Here's how I'd go about it. You need a large parcel of land owned by multiple separate owners, preferably next to the office building. I'd set up a bunch of shell companies to acquire the various lots. You do this legitimately to avoid the appearance of one purchaser looking to acquire land, driving up the price, so it's not something anyone in his company would think about.

Let's say the company is putting in a mall, covering 300 acres including the parking lots. To acquire all the land required buying fifty different lots, for which you used ten different companies. Oh, yeah, you've got one deed for the office building.

Now you take all those deeds and transfer them to a new holding company, so that all the land has a common ownership. Normally you'd do this by writing one deed from each of the ten different companies. However, because you no longer have to worry about someone driving the price up, you decide to write one deed listing all of the lots, with all of the grantors on this one deed. Realize that this deed is going to be long, and complicated.

And oh, yeah, you add in the deed for the office building. But instead of making sure it's listed in a clear fashion, you forget to include a line break and run it into another description. Whoops. The secretary screwed up. And you haven't broken any laws.

You then take this entire mess and go in front of the zoning board, drop off the office building, and get approval from the zoning board to build your company's mall and combine your little lots into a big one. You set up a management company to manage the mall, responsible for paying the property taxes among other things.

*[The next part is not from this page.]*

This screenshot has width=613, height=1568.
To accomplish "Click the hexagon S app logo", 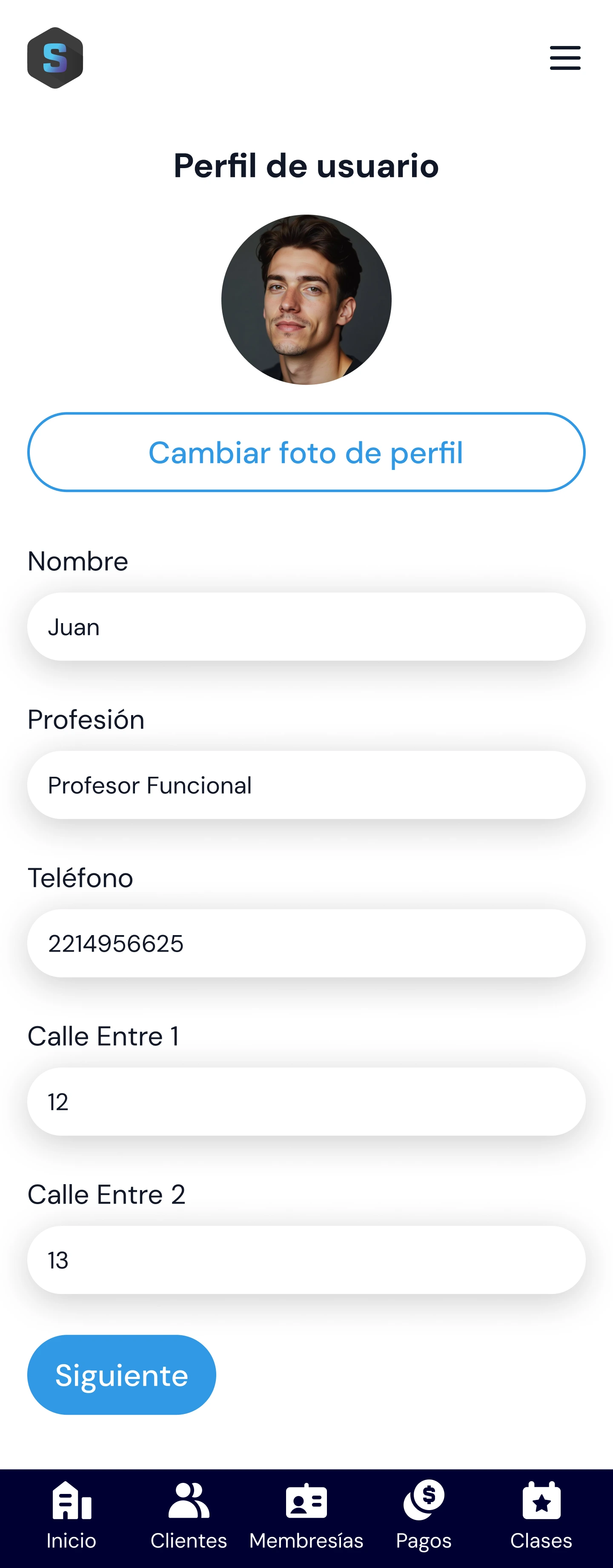I will (x=55, y=58).
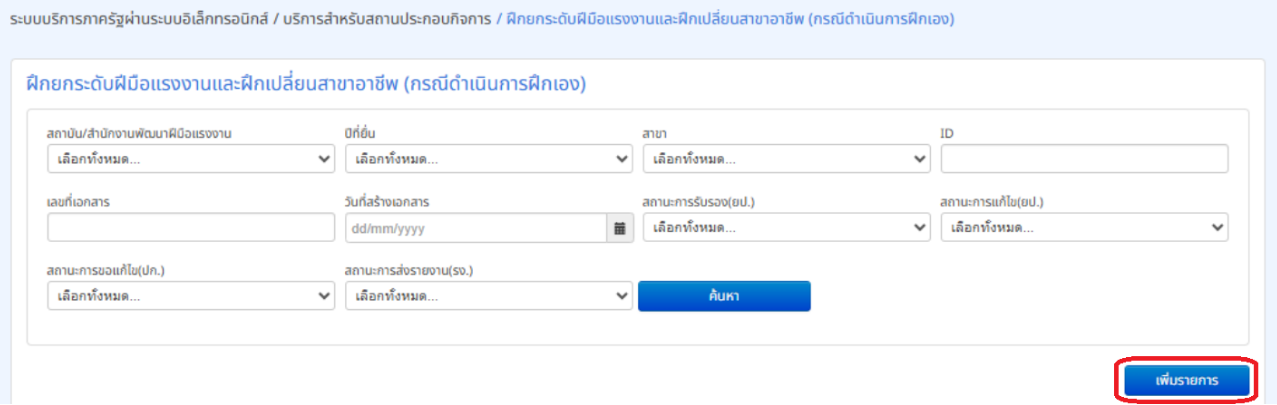The height and width of the screenshot is (405, 1277).
Task: Focus the เลขที่เอกสาร input box
Action: click(x=190, y=228)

The company is happy with its new mall, and makes lots of money from it.

Meanwhile, the office building has gotten lost in the shuffle. You set up a management company to manage it, and make sure that it is managed in such a fashion that it doesn't make any money. It files a separate tax return from the big company, but since it is washing on income and expenses, there's no tax liability, and maintains a nice low profile.

At any point after the office building is shed out of the big lot, you can explain it by a simple typo. Biggest stumbling block will be the financing portion, but if this mess is confusing enough, you can lose things.